Solved

Restore from "locked" bucket not possible


Hi,

I’m currently evaluating K10 (V5.0) inside a RKE2 cluster with S3-compatible storage as backup target.

Since Longhorn probably has some problems with CSI snapshots I created the sidecar configuration as described in https://docs.kasten.io/latest/install/generic.html#end-to-end-example

I created a “Immutable Backup” Location profile, S3 is Minio.

Backup to that location works fine, but when I try to restore I get the following error message:

cause:

          file: kasten.io/k10/kio/exec/phases/phase/restore_app.go:1610

          function: kasten.io/k10/kio/exec/phases/phase.genericVolumeSnapshotRestore

          linenumber: 1610

          message: No end time recorded for export operation to locked bucket

Backup + restore to/from a location without object lock runs without any problems. 

Any ideas? Perhaps some kind of incompatibility with Minio S3?

Many thanks in advance

Regards

Joern

icon

Best answer by JWester 24 June 2022, 16:00

View original

13 comments

Userlevel 2

Hi Joern,

Thanks for posting your question in the forums. Kasten K10 shouldn’t have any issue with Longhorn with CSI based snapshots and backup. There is some additional configuration required however. At a high level it’s:

  • Prepare the nodes for ISCSI
  • Install the snapshot CRDs
  • Create the Longhorn Volume Snapshot Class
  • Set up a S3 Backup target in the Longhorn UI (click Settings. In the Backup section, set Backup Target to S3 target location)

Test with the Kasten primer script or Kubestr.

 

As far as the Minio S3 Object lock issue goes: we are definitely qualified with object lock with Minio. Are you following the bucket setup from https://docs.kasten.io/latest/usage/configuration.html?highlight=minio#immutable-backups ?

 

-Adam

 

Hi Adam,

Longhorn + CSI snapshots:

I found the documentation in the Longhorn manual about installing the CRDs for the external snapshotter (https://longhorn.io/docs/1.2.4/snapshots-and-backups/csi-snapshot-support/enable-csi-snapshot-support/). But I’m still not able to create a CSI snapshot.

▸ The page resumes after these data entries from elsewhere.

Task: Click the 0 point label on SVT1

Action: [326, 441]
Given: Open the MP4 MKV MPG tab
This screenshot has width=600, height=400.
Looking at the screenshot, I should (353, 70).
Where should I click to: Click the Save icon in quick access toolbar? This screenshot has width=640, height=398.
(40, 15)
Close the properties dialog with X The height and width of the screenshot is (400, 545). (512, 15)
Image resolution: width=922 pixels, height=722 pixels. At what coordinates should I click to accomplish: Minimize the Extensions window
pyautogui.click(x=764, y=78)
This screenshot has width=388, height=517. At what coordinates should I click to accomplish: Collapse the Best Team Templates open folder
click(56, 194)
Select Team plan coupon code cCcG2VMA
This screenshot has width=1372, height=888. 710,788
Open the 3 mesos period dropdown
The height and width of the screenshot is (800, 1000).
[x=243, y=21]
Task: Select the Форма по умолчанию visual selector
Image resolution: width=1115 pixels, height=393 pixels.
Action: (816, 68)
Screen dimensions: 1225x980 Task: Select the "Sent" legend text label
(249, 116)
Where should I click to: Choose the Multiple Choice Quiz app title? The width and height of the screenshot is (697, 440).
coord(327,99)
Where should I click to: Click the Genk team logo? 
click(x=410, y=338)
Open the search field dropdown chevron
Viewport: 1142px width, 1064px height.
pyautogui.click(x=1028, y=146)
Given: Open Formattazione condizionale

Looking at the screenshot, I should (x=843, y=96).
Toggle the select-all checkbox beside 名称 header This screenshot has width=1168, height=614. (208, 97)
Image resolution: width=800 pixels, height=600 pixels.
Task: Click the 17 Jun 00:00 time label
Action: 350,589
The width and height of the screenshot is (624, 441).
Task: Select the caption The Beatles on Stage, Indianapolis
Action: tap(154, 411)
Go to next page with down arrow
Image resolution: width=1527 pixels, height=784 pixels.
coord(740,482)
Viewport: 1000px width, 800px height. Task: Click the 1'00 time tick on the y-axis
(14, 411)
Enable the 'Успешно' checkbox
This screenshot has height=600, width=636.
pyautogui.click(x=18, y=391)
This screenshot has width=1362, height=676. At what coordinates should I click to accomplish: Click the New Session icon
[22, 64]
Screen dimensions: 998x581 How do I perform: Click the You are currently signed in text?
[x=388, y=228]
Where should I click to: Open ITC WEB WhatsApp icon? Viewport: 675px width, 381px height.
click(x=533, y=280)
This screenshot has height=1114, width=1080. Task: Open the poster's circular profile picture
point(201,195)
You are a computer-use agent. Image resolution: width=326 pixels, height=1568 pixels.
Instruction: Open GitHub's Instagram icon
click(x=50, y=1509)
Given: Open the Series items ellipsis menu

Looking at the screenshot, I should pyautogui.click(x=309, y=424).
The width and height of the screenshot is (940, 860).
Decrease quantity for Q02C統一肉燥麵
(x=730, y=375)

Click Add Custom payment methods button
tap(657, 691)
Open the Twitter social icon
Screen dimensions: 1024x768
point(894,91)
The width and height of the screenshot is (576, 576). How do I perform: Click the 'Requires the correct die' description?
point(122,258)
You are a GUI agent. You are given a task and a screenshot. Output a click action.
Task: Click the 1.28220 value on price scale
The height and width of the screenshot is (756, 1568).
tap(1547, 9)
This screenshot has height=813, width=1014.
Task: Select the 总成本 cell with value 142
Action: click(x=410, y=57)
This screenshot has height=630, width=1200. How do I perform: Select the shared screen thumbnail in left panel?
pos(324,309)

And the k10primer reports “Cluster isn't CSI capable”. My knowledge about K8s is not (yet) good enough for further debugging so I skipped to generic backup.

Restore from S3 Object Lock:

Yes, I think I set it up correctly. “Validate bucket” showed no errors. The error message “No end time recorded for export operation to locked bucket” looks like K10 is expecting some values from S3/??? and stops.

I’ll try some other S3-compatible targets (Ceph Rados and NetApp Storagegrid) during the next days. 

Regards

Joern

Userlevel 2

Can you tell me what K8s version you are  running? There is a bug with the primer script with a version of RKE2 and K3s for the “cluster isn't CSI capable” that we are tracking. You might receive this error but K10 works properly. Download kubestr as an alternative test.

 

-Adam

Userlevel 2
Badge +1

@JWester 

 

Immutable backups with GVS is currently not supported (irrespective of object storage minio or S3 etc)  . We have requested an internal Feature Request for this.

 

Regards
Satish

Hi Adam,

v1.23.6+rke2r2, deployed through Rancher.

But I don’t think the primer script has a bug.

I just tried kubestr without options:

Available Storage Provisioners:

  driver.longhorn.io:

    Missing CSIDriver Object. Required by some provisioners.

    This is a CSI driver!

And trying a CSI snapshot:

jw@ubuntu1:~$ ./kubestr csicheck -s longhorn -v longhorn

Creating application

  -> Created pod (kubestr-csi-original-podzpszl) and pvc (kubestr-csi-original-pvcrsx5f)

Taking a snapshot

Cleaning up resources

Error deleteing PVC (kubestr-csi-original-pvcrsx5f) - (context deadline exceeded)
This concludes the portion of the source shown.